#### THE PROBLEM:
Taking the listing below, restate word for word each line from the line with "You are a computer-use agent." to the line with "Task: Select the checkbox for 直播yan row", ends included, and stop there.

#### GIVEN RECORDS:
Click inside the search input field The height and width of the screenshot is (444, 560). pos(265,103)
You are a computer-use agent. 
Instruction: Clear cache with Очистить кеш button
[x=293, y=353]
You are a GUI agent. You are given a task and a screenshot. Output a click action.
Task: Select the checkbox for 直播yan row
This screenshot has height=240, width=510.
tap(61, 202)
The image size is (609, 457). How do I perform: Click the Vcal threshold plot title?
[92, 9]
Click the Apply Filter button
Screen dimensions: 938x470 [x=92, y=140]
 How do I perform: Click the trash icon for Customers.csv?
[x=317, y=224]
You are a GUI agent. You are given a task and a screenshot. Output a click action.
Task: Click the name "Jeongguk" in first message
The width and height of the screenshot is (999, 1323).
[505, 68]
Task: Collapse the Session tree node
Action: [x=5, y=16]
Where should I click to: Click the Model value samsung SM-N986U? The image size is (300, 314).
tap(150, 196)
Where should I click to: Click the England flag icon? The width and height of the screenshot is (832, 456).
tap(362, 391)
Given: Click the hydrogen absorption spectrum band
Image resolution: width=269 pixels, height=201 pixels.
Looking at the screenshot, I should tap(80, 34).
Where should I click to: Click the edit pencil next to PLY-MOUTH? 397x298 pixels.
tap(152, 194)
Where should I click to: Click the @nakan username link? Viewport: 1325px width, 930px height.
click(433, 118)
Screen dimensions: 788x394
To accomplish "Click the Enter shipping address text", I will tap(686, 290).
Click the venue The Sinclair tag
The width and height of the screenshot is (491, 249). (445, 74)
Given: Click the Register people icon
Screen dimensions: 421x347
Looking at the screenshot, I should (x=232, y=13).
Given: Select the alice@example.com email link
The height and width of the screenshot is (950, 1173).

#### SOLUTION BELOW:
You are a computer-use agent. 
Instruction: Clear cache with Очистить кеш button
[x=293, y=353]
You are a GUI agent. You are given a task and a screenshot. Output a click action.
Task: Select the checkbox for 直播yan row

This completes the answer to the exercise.